La responsabilità solidale di cui all'art. 29, comma 2, del D.Lgs. n. 276/2003 - che è applicabile anche alle società con partecipazione pubblica (nel caso di specie, Trenitalia S.p.A.), benchè esse siano sottoposte al codice appalti (D.Lgs. n. 50/2016) - è soggetta a un termine di decadenza biennale. Tale decadenza, nel silenzio della norma ratione temporis vigente (anteriore modifica apportata dalla Legge n. 92/2012), può essere impedita non solo dal deposito del ricorso giudiziario, ma anche dal deposito di un atto scritto, pure stragiudiziale, inviato al committente, con il quale il lavoratore chieda a quest'ultimo il pagamento di crediti di lavoro maturati nei confronti del datore di lavoro appaltatore, in esecuzione dell'appalto (massima non ufficiale, nda) (Cass. 28 ottobre 2021, n. 30602 ).

 

La sentenza in commento

La Corte d'appello di Roma confermava la sentenza di primo grado che aveva rigettato l'opposizione promossa dalla committente Trenitalia S.p.A. avverso i decreti ingiuntivi emessi in favore dei dipendenti di un appaltatore per il pagamento, in virtù della responsabilità solidale di cui all'art. 29 del D.Lgs. 10 settembre 2003 n. 276, delle somme dovute a titolo di retribuzione dal loro datore di lavoro.

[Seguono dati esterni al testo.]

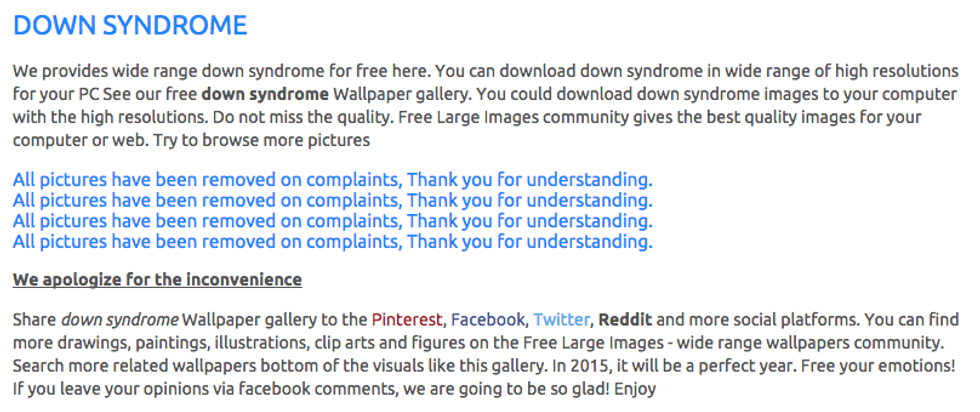Click the word 'Enjoy' ending the paragraph

[x=635, y=389]
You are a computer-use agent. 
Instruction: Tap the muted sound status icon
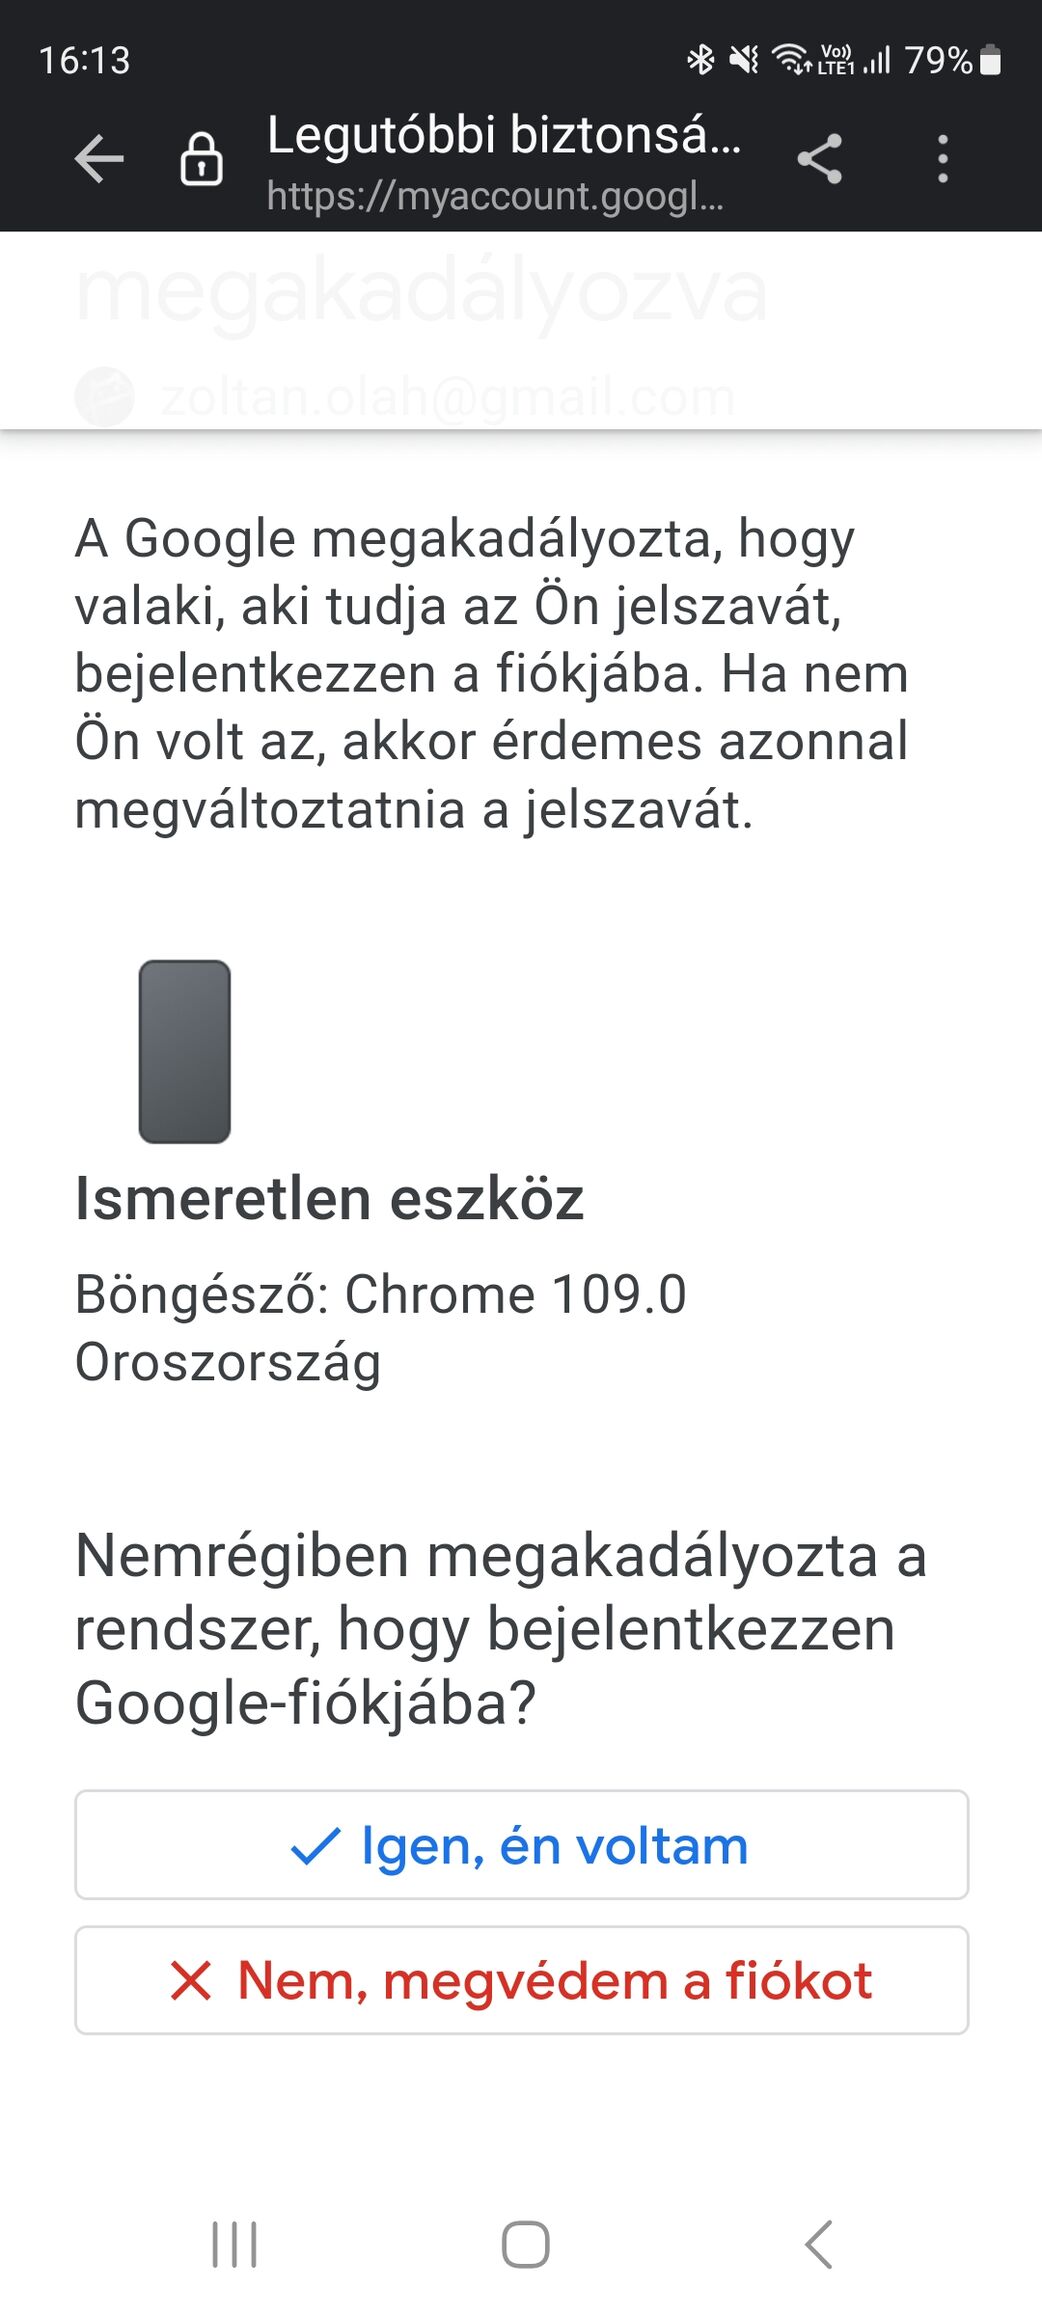click(x=743, y=60)
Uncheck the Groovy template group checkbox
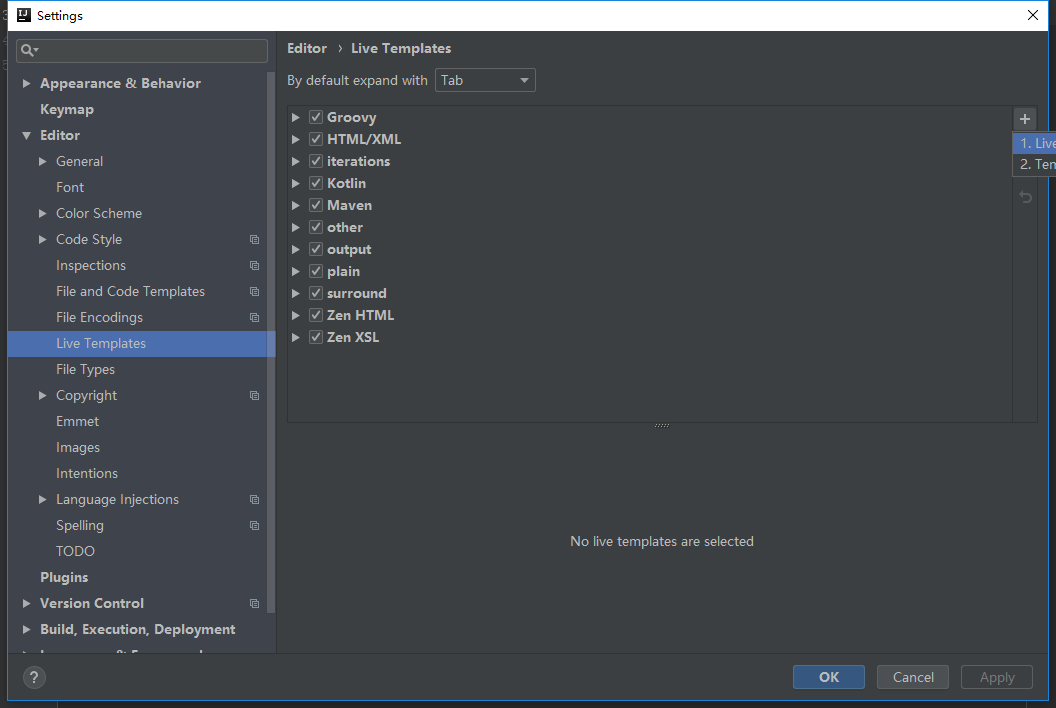Image resolution: width=1056 pixels, height=708 pixels. [x=316, y=117]
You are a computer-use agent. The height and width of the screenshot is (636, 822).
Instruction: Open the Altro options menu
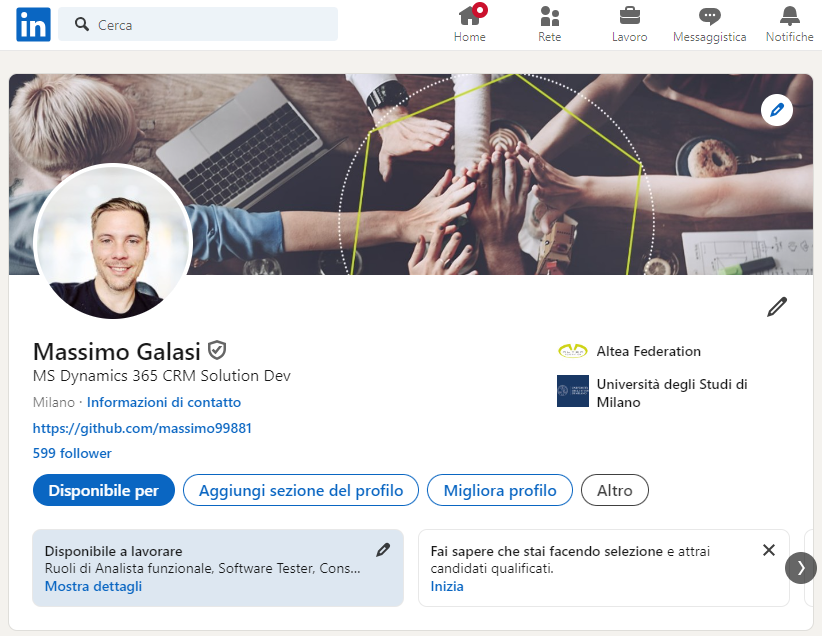(614, 490)
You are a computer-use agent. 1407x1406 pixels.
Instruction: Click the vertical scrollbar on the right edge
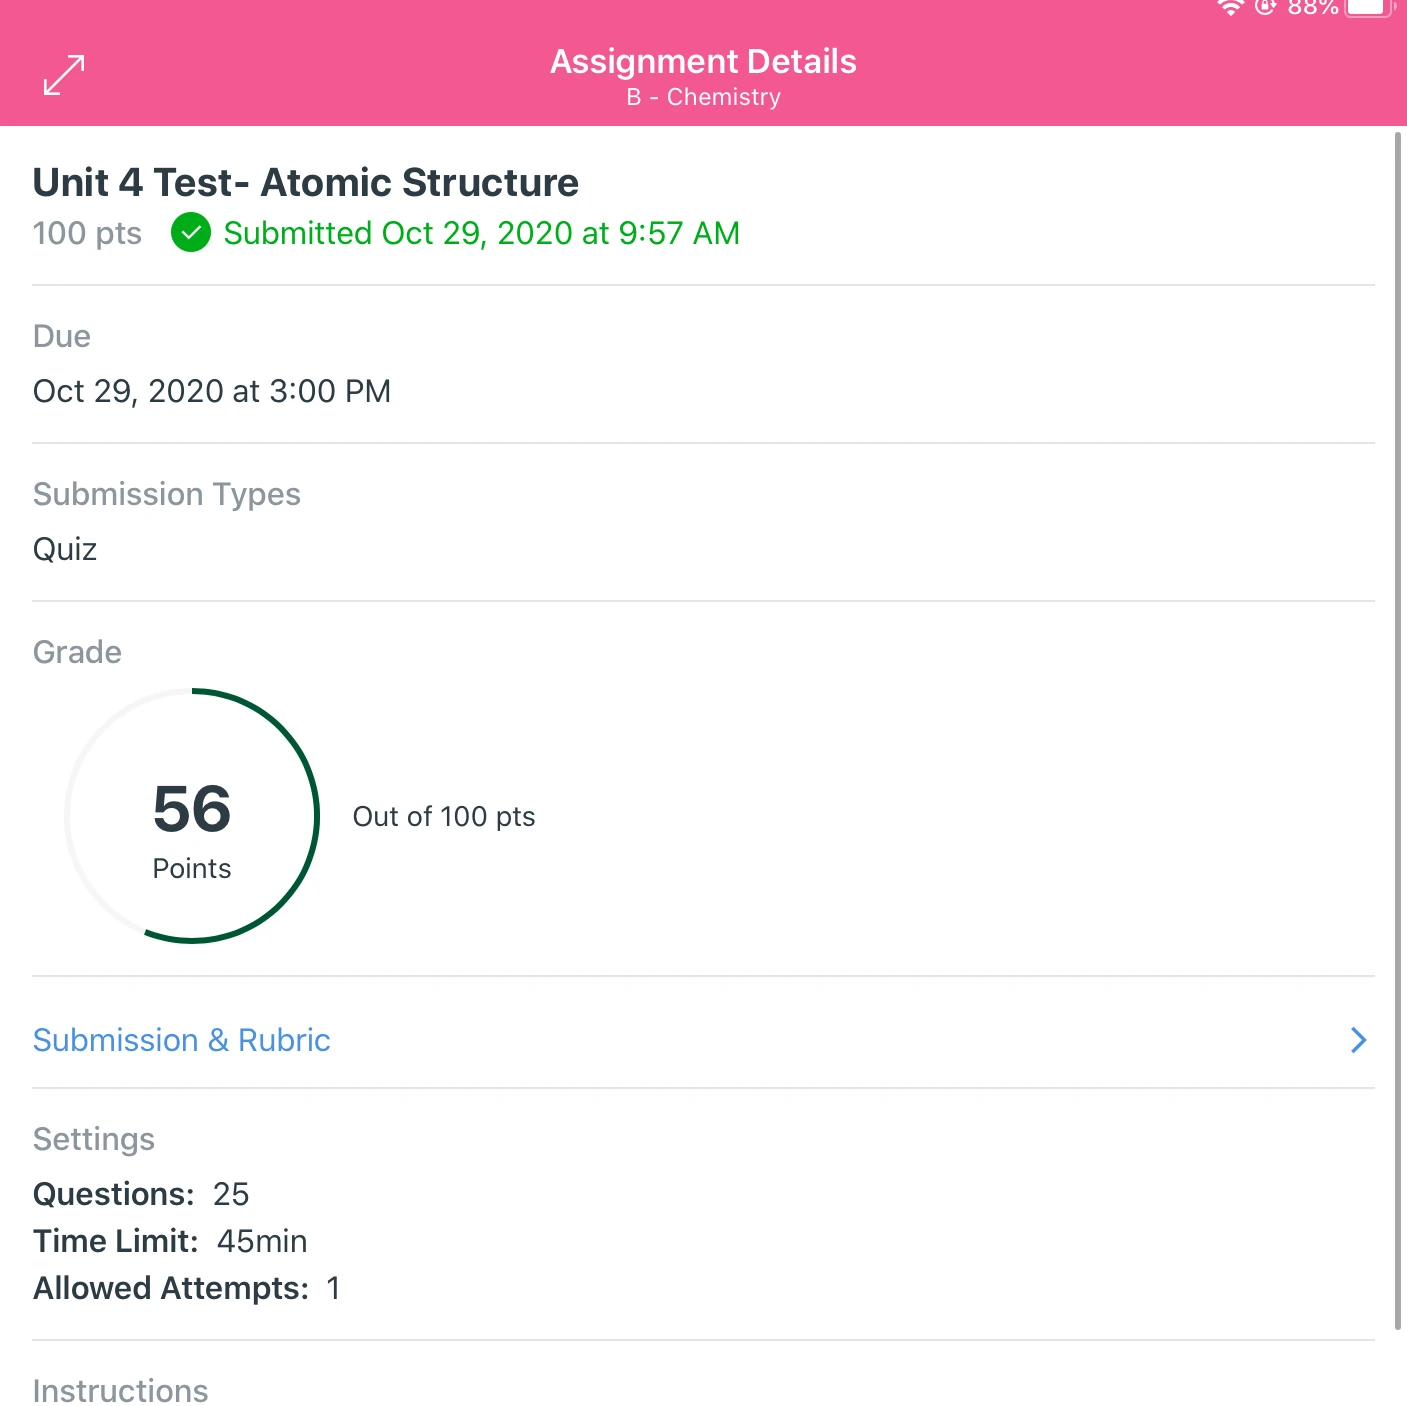pyautogui.click(x=1398, y=730)
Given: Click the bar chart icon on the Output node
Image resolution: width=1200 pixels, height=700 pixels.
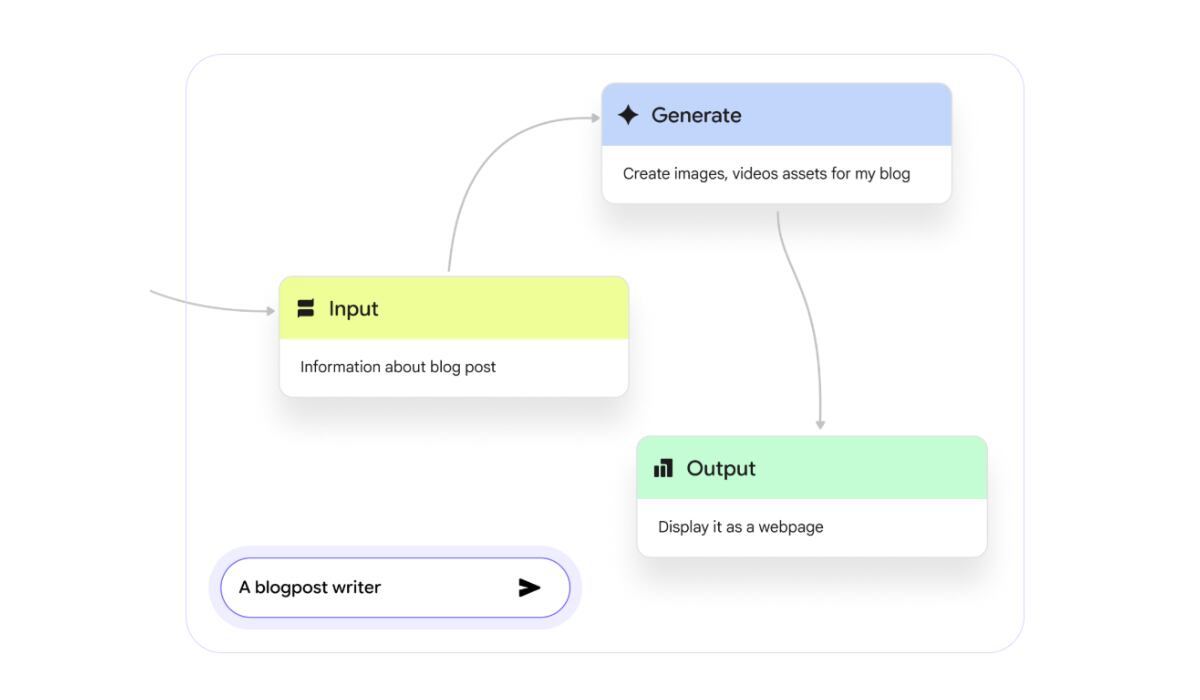Looking at the screenshot, I should pos(663,468).
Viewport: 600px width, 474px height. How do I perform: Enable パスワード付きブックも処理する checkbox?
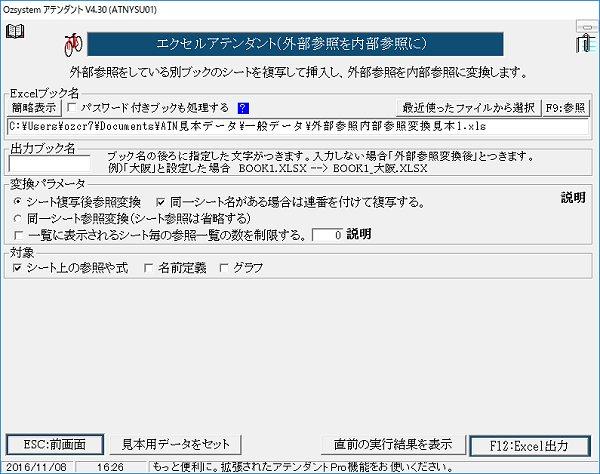[x=72, y=108]
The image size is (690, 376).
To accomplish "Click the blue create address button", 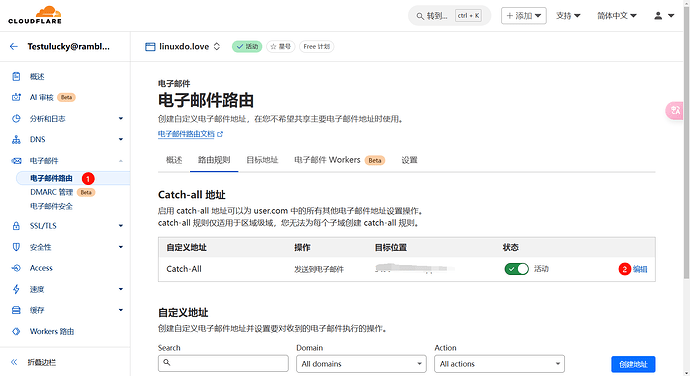I will (633, 364).
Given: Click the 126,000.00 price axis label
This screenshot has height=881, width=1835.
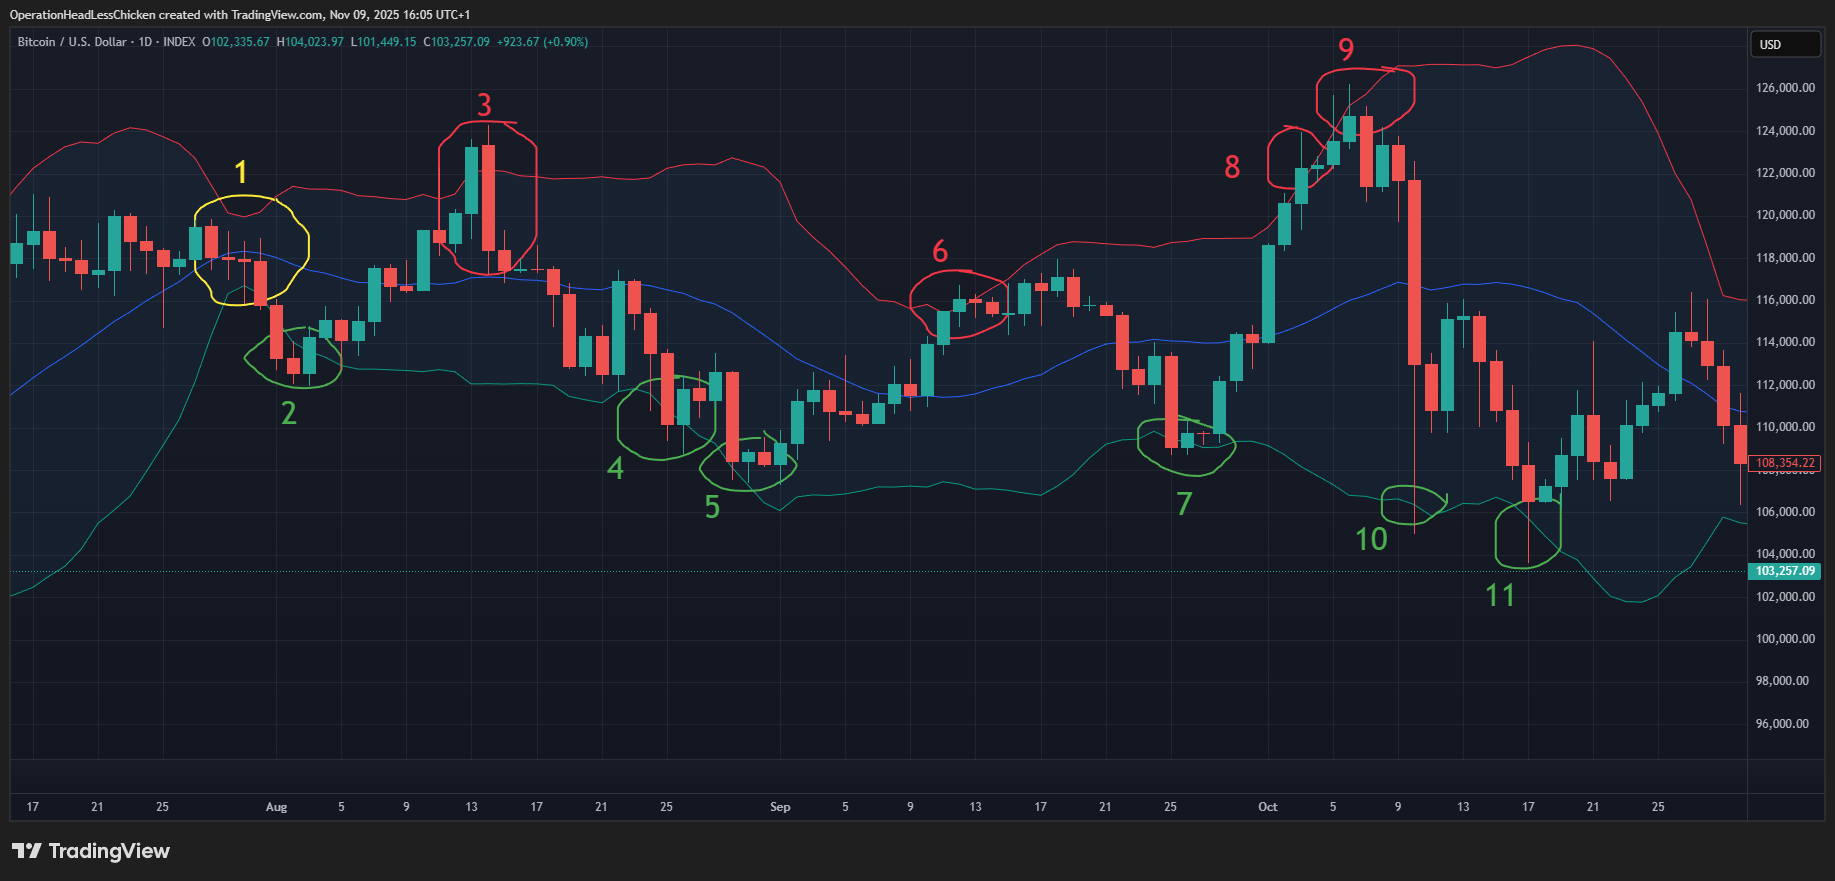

Per quel che rileva in questa sede, la Corte Capitolina, ritenuta l’applicabilità del citato art. 29 anche alle società per azioni a partecipazione pubblica, osservava che, in assenza di espressa previsione legislativa, la decadenza biennale dall'esercizio dell'azione potesse essere impedita da qualsiasi atto scritto stragiudiziale diretto nei confronti del committente, ed escludeva che nella specie si fosse verificata la causa dì estinzione dedotta. I crediti azionati erano relativi ad appalto cessato il 31 luglio 2009 ed il relativo diritto era stato esercitato a mezzo lettera raccomandata del 29 luglio 2011.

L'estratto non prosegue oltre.